Work order: The answer must be an exact reprint of the lines from the one with "How do I perform: Expand" through the final line of the data, with no pictures included.

*** Block opens ***

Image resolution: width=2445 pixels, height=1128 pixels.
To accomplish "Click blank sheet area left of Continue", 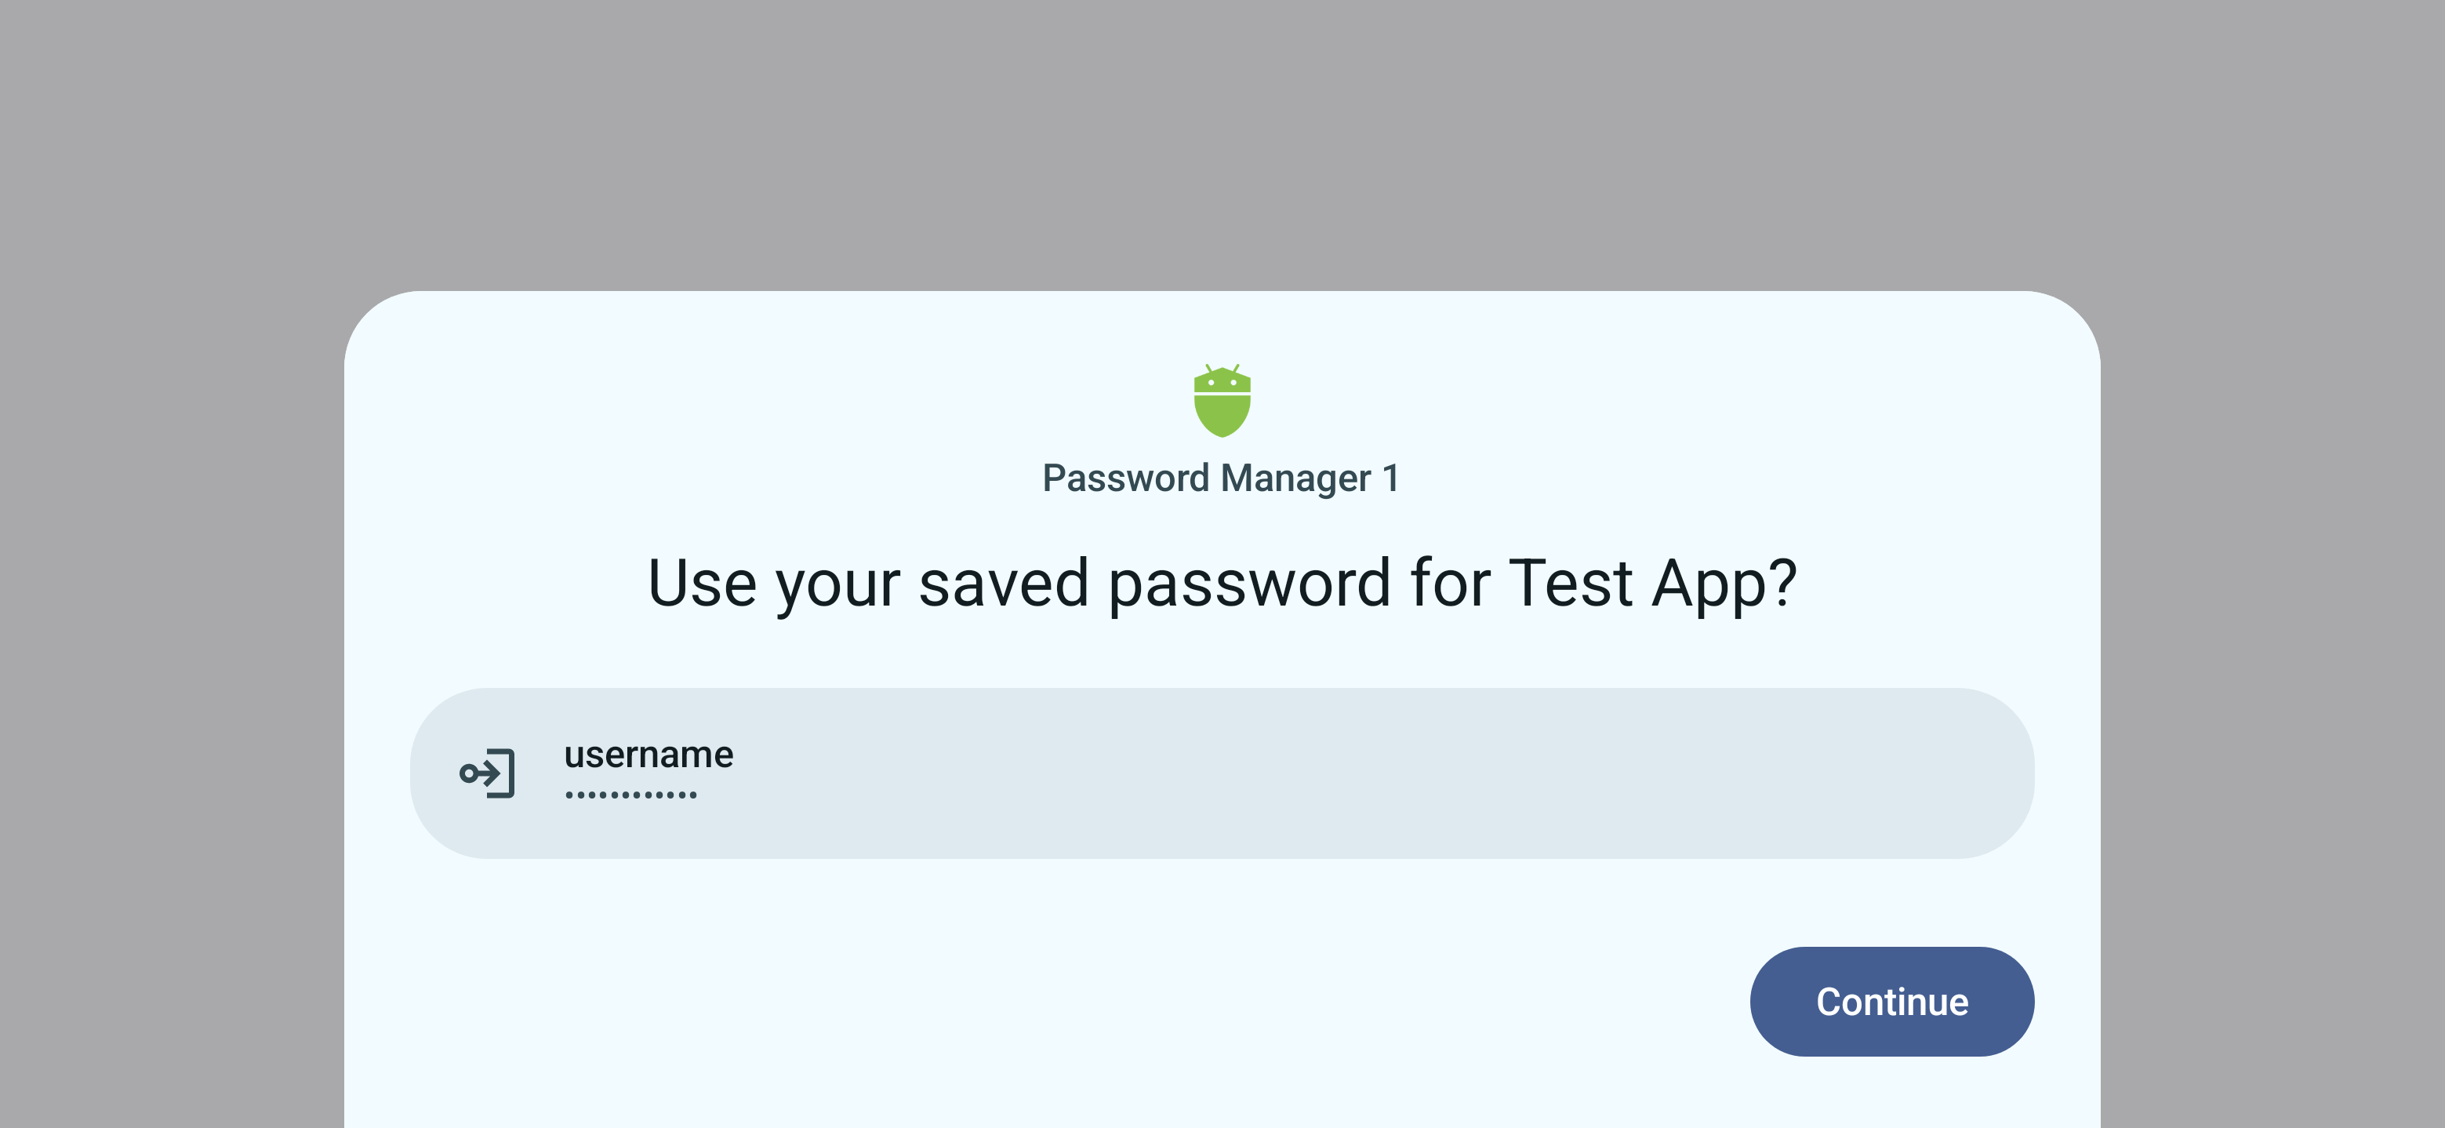I will [x=1044, y=1001].
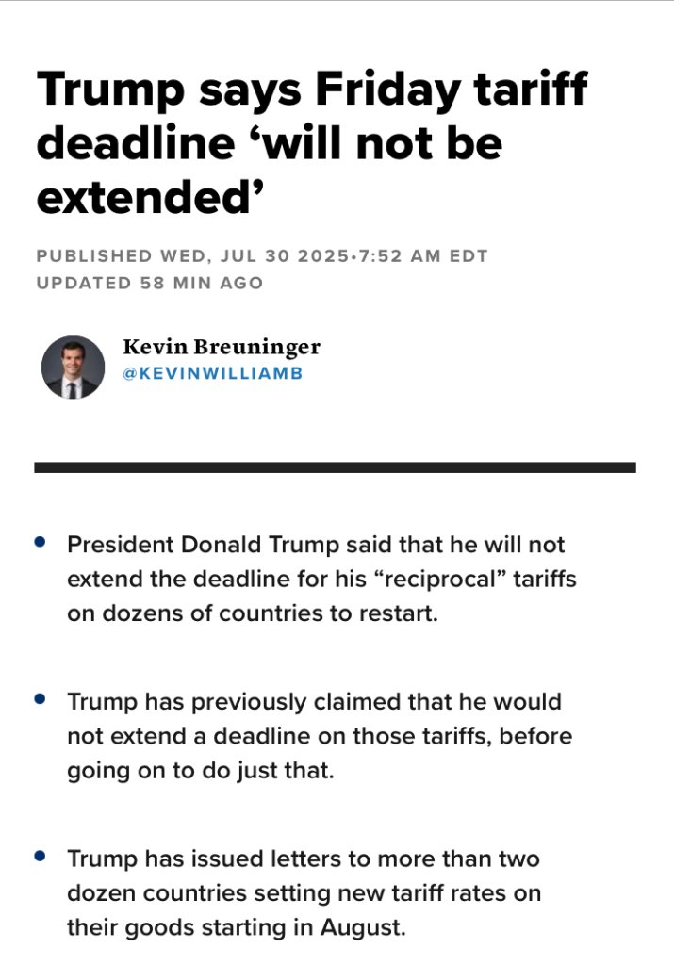Click the thick black divider line
The height and width of the screenshot is (965, 674).
[335, 467]
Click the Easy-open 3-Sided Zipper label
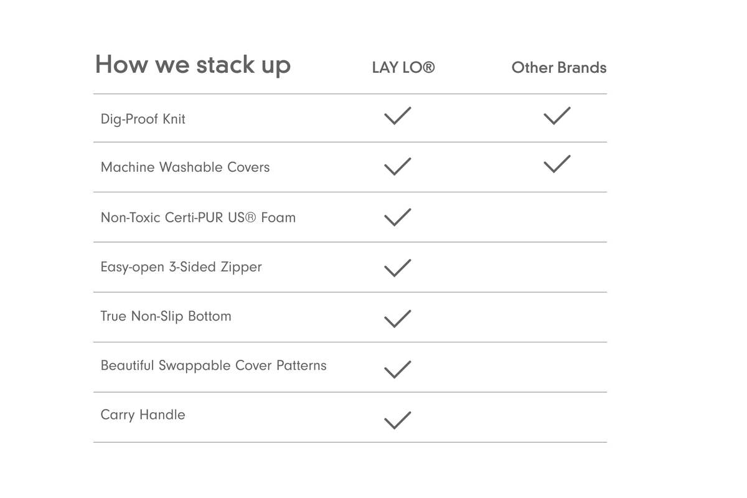 point(181,267)
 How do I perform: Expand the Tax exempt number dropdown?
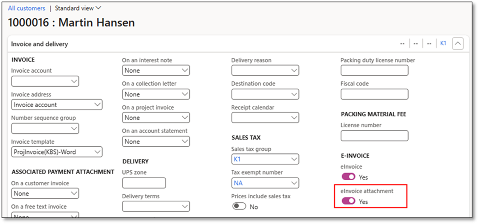265,183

*** Block closes ***

Response to this exercise:
 How do I perform: Expand the Tax exempt number dropdown?
265,183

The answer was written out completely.